====== Entries provided ======
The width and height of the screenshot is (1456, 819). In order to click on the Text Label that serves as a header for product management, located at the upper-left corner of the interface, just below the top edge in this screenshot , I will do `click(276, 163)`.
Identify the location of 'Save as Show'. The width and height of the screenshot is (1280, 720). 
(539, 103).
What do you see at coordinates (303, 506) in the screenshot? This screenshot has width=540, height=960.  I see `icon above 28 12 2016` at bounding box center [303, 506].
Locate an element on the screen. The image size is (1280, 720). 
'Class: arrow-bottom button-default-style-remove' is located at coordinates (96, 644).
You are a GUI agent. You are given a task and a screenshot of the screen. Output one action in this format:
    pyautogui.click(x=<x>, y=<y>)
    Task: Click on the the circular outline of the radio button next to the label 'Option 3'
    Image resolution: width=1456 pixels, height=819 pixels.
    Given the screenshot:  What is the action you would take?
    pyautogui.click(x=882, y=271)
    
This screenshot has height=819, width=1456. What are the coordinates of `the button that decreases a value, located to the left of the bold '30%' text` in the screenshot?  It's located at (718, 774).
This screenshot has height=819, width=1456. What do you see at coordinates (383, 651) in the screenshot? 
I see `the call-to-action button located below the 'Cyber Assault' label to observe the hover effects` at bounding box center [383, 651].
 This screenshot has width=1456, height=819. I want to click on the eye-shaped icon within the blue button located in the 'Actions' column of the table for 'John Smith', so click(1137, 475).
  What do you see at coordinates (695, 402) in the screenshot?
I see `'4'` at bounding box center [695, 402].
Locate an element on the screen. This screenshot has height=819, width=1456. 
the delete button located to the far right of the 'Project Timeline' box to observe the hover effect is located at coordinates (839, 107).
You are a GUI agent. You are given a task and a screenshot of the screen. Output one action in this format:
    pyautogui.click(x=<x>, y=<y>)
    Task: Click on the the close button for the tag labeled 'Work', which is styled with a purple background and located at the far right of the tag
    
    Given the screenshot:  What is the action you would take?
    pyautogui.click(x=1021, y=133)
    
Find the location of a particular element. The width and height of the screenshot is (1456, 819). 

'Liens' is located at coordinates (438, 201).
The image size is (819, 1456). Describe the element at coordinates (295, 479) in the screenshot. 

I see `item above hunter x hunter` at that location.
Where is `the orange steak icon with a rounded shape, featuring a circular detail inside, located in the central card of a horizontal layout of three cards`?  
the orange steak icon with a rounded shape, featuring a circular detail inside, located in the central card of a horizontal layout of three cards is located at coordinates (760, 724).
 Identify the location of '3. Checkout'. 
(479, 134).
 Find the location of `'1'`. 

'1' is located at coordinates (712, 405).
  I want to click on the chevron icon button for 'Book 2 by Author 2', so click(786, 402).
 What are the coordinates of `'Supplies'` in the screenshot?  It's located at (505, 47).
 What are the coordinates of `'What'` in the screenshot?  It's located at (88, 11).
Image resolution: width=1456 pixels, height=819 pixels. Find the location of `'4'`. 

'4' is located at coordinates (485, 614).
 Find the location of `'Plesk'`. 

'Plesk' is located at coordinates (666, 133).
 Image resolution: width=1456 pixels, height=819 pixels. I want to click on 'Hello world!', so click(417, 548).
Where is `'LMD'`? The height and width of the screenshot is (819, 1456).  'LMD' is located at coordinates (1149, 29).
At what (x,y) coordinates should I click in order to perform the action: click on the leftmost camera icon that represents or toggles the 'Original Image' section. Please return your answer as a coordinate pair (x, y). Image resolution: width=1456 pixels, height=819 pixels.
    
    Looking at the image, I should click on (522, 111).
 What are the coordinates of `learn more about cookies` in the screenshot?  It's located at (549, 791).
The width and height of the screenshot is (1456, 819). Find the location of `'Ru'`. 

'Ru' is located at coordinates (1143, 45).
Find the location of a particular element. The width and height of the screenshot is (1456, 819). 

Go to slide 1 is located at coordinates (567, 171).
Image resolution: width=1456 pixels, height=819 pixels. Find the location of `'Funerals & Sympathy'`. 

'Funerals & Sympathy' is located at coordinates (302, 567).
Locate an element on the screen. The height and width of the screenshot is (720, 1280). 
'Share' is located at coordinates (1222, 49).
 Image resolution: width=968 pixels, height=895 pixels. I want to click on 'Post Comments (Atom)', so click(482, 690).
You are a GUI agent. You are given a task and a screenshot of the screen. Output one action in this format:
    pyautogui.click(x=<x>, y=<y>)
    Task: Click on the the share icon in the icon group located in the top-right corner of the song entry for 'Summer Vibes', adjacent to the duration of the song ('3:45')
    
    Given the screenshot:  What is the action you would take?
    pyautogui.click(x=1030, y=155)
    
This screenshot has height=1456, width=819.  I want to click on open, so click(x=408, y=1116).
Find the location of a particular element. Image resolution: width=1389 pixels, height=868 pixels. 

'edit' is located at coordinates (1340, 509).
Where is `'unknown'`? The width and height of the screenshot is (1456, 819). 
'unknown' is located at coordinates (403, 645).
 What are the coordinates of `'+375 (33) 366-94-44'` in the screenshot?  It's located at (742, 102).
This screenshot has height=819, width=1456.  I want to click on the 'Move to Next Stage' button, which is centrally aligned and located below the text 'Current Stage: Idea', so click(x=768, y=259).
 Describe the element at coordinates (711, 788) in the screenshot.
======
Copy every one of the entries above without changing a single character.

- Reply to the task:
The width and height of the screenshot is (1456, 819). In order to click on the Text Label that serves as a header for product management, located at the upper-left corner of the interface, just below the top edge in this screenshot , I will do `click(276, 163)`.
Identify the location of 'Save as Show'. The width and height of the screenshot is (1280, 720). 
(539, 103).
What do you see at coordinates (303, 506) in the screenshot? This screenshot has width=540, height=960.  I see `icon above 28 12 2016` at bounding box center [303, 506].
Locate an element on the screen. The image size is (1280, 720). 
'Class: arrow-bottom button-default-style-remove' is located at coordinates (96, 644).
You are a GUI agent. You are given a task and a screenshot of the screen. Output one action in this format:
    pyautogui.click(x=<x>, y=<y>)
    Task: Click on the the circular outline of the radio button next to the label 'Option 3'
    Image resolution: width=1456 pixels, height=819 pixels.
    Given the screenshot:  What is the action you would take?
    pyautogui.click(x=882, y=271)
    
This screenshot has height=819, width=1456. What are the coordinates of `the button that decreases a value, located to the left of the bold '30%' text` in the screenshot?  It's located at (718, 774).
This screenshot has height=819, width=1456. What do you see at coordinates (383, 651) in the screenshot? 
I see `the call-to-action button located below the 'Cyber Assault' label to observe the hover effects` at bounding box center [383, 651].
 This screenshot has width=1456, height=819. I want to click on the eye-shaped icon within the blue button located in the 'Actions' column of the table for 'John Smith', so click(1137, 475).
  What do you see at coordinates (695, 402) in the screenshot?
I see `'4'` at bounding box center [695, 402].
Locate an element on the screen. This screenshot has height=819, width=1456. 
the delete button located to the far right of the 'Project Timeline' box to observe the hover effect is located at coordinates (839, 107).
You are a GUI agent. You are given a task and a screenshot of the screen. Output one action in this format:
    pyautogui.click(x=<x>, y=<y>)
    Task: Click on the the close button for the tag labeled 'Work', which is styled with a purple background and located at the far right of the tag
    
    Given the screenshot:  What is the action you would take?
    pyautogui.click(x=1021, y=133)
    
Find the location of a particular element. The width and height of the screenshot is (1456, 819). 

'Liens' is located at coordinates (438, 201).
The image size is (819, 1456). Describe the element at coordinates (295, 479) in the screenshot. 

I see `item above hunter x hunter` at that location.
Where is `the orange steak icon with a rounded shape, featuring a circular detail inside, located in the central card of a horizontal layout of three cards`?  
the orange steak icon with a rounded shape, featuring a circular detail inside, located in the central card of a horizontal layout of three cards is located at coordinates (760, 724).
 Identify the location of '3. Checkout'. 
(479, 134).
 Find the location of `'1'`. 

'1' is located at coordinates (712, 405).
  I want to click on the chevron icon button for 'Book 2 by Author 2', so click(786, 402).
 What are the coordinates of `'Supplies'` in the screenshot?  It's located at (505, 47).
 What are the coordinates of `'What'` in the screenshot?  It's located at (88, 11).
Image resolution: width=1456 pixels, height=819 pixels. Find the location of `'4'`. 

'4' is located at coordinates (485, 614).
 Find the location of `'Plesk'`. 

'Plesk' is located at coordinates (666, 133).
 Image resolution: width=1456 pixels, height=819 pixels. I want to click on 'Hello world!', so click(417, 548).
Where is `'LMD'`? The height and width of the screenshot is (819, 1456).  'LMD' is located at coordinates (1149, 29).
At what (x,y) coordinates should I click in order to perform the action: click on the leftmost camera icon that represents or toggles the 'Original Image' section. Please return your answer as a coordinate pair (x, y). Image resolution: width=1456 pixels, height=819 pixels.
    
    Looking at the image, I should click on (522, 111).
 What are the coordinates of `learn more about cookies` in the screenshot?  It's located at (549, 791).
The width and height of the screenshot is (1456, 819). Find the location of `'Ru'`. 

'Ru' is located at coordinates (1143, 45).
Find the location of a particular element. The width and height of the screenshot is (1456, 819). 

Go to slide 1 is located at coordinates (567, 171).
Image resolution: width=1456 pixels, height=819 pixels. Find the location of `'Funerals & Sympathy'`. 

'Funerals & Sympathy' is located at coordinates (302, 567).
Locate an element on the screen. The height and width of the screenshot is (720, 1280). 
'Share' is located at coordinates (1222, 49).
 Image resolution: width=968 pixels, height=895 pixels. I want to click on 'Post Comments (Atom)', so click(482, 690).
You are a GUI agent. You are given a task and a screenshot of the screen. Output one action in this format:
    pyautogui.click(x=<x>, y=<y>)
    Task: Click on the the share icon in the icon group located in the top-right corner of the song entry for 'Summer Vibes', adjacent to the duration of the song ('3:45')
    
    Given the screenshot:  What is the action you would take?
    pyautogui.click(x=1030, y=155)
    
This screenshot has height=1456, width=819.  I want to click on open, so click(x=408, y=1116).
Find the location of a particular element. Image resolution: width=1389 pixels, height=868 pixels. 

'edit' is located at coordinates (1340, 509).
Where is `'unknown'`? The width and height of the screenshot is (1456, 819). 
'unknown' is located at coordinates (403, 645).
 What are the coordinates of `'+375 (33) 366-94-44'` in the screenshot?  It's located at (742, 102).
This screenshot has height=819, width=1456.  I want to click on the 'Move to Next Stage' button, which is centrally aligned and located below the text 'Current Stage: Idea', so click(x=768, y=259).
 Describe the element at coordinates (711, 788) in the screenshot.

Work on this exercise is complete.